Records for processing:
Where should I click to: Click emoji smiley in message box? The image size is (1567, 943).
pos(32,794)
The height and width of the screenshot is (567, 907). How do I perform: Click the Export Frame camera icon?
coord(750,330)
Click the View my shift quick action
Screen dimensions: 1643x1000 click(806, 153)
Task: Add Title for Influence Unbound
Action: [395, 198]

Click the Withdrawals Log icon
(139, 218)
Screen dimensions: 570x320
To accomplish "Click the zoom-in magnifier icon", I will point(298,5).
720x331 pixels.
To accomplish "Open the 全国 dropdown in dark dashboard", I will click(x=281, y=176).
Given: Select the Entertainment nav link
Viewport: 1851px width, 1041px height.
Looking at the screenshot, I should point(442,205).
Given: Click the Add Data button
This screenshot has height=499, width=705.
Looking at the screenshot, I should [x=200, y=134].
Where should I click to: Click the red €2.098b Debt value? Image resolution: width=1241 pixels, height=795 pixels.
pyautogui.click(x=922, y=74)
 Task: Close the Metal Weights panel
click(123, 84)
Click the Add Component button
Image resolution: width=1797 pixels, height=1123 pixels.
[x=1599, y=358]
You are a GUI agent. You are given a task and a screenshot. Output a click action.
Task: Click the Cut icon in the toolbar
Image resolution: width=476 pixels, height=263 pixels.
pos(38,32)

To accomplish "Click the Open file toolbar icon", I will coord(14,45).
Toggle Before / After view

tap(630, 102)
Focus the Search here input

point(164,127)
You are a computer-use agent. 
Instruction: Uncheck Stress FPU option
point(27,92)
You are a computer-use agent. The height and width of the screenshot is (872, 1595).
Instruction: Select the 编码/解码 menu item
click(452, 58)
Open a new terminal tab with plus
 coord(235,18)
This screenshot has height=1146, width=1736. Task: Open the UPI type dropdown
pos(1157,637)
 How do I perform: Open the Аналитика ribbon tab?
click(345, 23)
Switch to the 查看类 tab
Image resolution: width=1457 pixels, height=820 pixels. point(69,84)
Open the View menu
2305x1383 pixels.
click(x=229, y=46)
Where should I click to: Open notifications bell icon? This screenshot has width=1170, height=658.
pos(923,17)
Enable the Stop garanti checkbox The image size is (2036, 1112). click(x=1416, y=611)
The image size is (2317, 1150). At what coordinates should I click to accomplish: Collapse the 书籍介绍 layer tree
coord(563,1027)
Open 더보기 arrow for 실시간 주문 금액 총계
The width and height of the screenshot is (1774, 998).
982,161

Instructions to follow: Print exactly the lines above, between the one holding "Open the View menu" and the one holding "Enable the Stop", inclusive, and nothing besides.

Answer to the exercise:
Open the View menu
2305x1383 pixels.
click(x=229, y=46)
Where should I click to: Open notifications bell icon? This screenshot has width=1170, height=658.
pos(923,17)
Enable the Stop garanti checkbox The image size is (2036, 1112). click(x=1416, y=611)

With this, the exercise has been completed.